Advantages of BST over Hash Table
Hash Table supports following operations in Θ(1) time. 1) Search 2) Insert 3) Delete The time complexity of above operations in a self-balancing Binary Search Tree (BST) (like Red-Black Tree, AVL Tree, Splay Tree, etc) is O(Logn). So Hash Table seems to beating BST in all common operations. When should we prefer BST over Hash Tables, what are advantages. Following are some important points in favor of BSTs.
- We can get all keys in sorted order by just doing Inorder Traversal of BST. This is not a natural operation in Hash Tables and requires extra efforts.

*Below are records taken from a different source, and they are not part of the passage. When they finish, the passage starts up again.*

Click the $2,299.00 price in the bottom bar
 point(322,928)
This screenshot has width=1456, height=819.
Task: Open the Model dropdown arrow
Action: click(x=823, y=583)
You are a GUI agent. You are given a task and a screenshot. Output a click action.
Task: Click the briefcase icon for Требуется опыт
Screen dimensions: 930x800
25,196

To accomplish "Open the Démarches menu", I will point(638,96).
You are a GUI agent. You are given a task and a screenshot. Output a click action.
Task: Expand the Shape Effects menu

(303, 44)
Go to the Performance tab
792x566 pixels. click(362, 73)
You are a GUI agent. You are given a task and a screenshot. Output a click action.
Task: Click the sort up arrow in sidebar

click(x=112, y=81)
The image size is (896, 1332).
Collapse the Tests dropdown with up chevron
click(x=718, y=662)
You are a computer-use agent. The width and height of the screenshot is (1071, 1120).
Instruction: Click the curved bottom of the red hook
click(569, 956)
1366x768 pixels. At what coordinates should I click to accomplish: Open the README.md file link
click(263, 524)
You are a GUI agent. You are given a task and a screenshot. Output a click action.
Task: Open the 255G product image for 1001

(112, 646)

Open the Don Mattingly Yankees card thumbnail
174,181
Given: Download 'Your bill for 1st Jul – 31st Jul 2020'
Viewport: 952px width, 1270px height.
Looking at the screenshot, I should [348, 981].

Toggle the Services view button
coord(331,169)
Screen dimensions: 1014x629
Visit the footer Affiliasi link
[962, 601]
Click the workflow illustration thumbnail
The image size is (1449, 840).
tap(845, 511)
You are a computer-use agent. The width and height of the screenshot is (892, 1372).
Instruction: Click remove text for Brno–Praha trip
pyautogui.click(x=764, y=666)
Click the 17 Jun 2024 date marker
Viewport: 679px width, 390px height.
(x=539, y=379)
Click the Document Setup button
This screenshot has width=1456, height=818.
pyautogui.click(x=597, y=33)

- Doing order statistics, finding closest lower and greater elements, doing range queries are easy to do with BSTs. Like sorting, these operations are not a natural operation with Hash Tables.
- BSTs are easy to implement compared to hashing, we can easily implement our own customized BST. To implement Hashing, we generally rely on libraries provided by programming languages.
- With Self-Balancing BSTs, all operations are guaranteed to work in O(Logn) time. But with Hashing, Θ(1) is average time and some particular operations may be costly i.e, O(n2 ), especially when table resizing happens.
- Range searches can be done efficiently with BSTs, but hash tables can also support efficient range searches if implemented properly with techniques such as linear probing or chaining.
- BST are memory efficient but Hash table is not.
- BST does not require a load factor to be maintained as in Hash tables.
- BST can support multiple keys with the same value, whereas Hash tables use the key to identify unique elements and cannot have multiple keys with the same value.
- BST have a lower overhead in terms of memory and computational complexity, whereas Hash tables require additional memory to store hash values and handle collisions.
- BST performs well on small data sets with a small number of elements, whereas Hash tables are not highly suitable for small data sets with a few elements.
- BST allows for recursion, which can be used to solve problems more elegantly and efficiently. Hash tables do not allow for recursion.
- BST can be easily merged by using a different data structure such as a B+ tree, whereas Hash tables do not have a straightforward method for merging.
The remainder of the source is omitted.